Durante una ofrenda floral en homenaje a las víctimas, Montero recordó que miles de ciudadanos se manifestaron en Vitoria-Gasteiz buscando mejorar sus condiciones de vida tras décadas de dictadura. Destacó que la protesta se originó a partir de problemas cotidianos, como el aumento de precios de alimentos, que podían consumir hasta un 70% de los ingresos de los trabajadores. Diferentes sectores sociales, incluidas mujeres que llevaban bolsas de compra vacías para visibilizar la crisis, se unieron a las movilizaciones exigiendo derechos laborales y mejoras ante la parálisis salarial.

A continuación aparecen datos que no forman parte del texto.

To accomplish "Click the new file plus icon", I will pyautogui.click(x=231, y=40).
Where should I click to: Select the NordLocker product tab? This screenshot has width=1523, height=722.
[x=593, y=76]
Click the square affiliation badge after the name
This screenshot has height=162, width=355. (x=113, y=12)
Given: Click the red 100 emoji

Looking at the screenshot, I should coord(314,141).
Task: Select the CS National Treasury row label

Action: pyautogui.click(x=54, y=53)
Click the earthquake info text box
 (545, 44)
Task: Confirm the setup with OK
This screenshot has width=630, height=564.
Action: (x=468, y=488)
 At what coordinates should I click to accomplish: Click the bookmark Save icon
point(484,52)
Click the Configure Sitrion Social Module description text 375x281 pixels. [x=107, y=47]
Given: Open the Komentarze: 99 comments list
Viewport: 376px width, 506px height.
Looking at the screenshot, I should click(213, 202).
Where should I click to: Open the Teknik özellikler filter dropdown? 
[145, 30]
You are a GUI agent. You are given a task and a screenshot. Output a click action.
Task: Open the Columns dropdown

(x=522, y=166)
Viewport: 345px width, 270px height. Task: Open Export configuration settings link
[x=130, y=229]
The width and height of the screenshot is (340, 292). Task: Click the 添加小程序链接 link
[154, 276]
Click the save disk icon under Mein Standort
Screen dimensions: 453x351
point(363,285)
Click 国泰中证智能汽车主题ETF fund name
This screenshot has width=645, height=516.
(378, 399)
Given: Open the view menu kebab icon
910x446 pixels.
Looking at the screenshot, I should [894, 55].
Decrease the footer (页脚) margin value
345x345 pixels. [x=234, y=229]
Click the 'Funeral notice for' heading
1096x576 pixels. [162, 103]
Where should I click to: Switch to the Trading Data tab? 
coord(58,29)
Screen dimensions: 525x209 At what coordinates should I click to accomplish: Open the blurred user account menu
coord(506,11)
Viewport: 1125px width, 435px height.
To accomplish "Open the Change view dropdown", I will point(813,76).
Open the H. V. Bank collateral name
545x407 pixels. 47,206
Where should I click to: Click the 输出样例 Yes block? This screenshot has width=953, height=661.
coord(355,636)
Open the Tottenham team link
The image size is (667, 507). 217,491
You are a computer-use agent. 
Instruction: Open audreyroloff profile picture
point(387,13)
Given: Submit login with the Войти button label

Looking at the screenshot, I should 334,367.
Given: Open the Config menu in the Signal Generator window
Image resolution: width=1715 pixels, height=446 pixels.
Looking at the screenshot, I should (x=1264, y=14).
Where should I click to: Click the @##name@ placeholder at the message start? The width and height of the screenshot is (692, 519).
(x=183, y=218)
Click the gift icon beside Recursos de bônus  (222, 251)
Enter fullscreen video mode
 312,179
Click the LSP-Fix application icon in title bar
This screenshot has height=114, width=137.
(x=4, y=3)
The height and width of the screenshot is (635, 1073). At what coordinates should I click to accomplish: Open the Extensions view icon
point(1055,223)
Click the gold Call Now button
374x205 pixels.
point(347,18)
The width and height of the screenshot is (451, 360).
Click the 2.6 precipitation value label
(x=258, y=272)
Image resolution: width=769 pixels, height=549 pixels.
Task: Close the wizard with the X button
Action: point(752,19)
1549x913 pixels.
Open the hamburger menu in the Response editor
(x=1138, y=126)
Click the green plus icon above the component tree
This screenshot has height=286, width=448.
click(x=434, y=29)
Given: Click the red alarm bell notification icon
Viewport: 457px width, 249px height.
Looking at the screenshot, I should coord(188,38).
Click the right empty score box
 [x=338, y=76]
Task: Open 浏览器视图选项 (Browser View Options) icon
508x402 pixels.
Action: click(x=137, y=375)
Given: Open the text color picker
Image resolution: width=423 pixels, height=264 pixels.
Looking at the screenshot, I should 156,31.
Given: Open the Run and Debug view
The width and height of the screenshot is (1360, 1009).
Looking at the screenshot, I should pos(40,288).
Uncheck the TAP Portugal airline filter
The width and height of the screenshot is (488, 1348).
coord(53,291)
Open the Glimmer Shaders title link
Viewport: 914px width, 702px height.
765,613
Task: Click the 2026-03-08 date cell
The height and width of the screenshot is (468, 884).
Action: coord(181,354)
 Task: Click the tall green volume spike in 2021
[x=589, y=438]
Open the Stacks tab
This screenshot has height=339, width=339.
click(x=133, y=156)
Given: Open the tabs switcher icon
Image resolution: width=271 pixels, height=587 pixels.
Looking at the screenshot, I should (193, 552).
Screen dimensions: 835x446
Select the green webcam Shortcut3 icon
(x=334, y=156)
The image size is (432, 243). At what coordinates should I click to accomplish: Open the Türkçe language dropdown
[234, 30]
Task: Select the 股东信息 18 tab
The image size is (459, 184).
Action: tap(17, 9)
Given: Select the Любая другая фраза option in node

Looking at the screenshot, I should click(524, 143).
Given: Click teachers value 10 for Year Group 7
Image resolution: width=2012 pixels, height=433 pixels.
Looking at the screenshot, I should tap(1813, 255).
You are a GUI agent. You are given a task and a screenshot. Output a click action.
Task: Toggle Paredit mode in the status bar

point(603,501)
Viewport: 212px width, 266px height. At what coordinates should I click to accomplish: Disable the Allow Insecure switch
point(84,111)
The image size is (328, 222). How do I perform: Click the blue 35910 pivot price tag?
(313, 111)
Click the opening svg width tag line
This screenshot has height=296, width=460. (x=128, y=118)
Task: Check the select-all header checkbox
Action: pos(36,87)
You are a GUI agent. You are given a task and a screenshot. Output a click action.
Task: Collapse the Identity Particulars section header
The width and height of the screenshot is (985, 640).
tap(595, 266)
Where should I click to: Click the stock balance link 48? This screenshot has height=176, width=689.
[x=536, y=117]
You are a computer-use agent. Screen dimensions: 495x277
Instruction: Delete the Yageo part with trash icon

Montero enfatizó que la represión sufrida por los manifestantes en 1976 fue una acción deliberada del Estado dirigida a quienes luchaban por la democracia. Afirmó que los disparos fueron realizados con plena conciencia de que se trataba de un crimen de Estado. Casi cincuenta años después, la eurodiputada lamenta que los responsables continúen sin rendir cuentas ante la justicia, criticando la impunidad que persiste y el hecho de que figuras como Manuel Fraga y Rodolfo Martín Villa, implicados en la represión, sean aún homenajeados en la vida pública y empresarial de España, en lugar de ser reconocidos por su rol en la violencia estatal.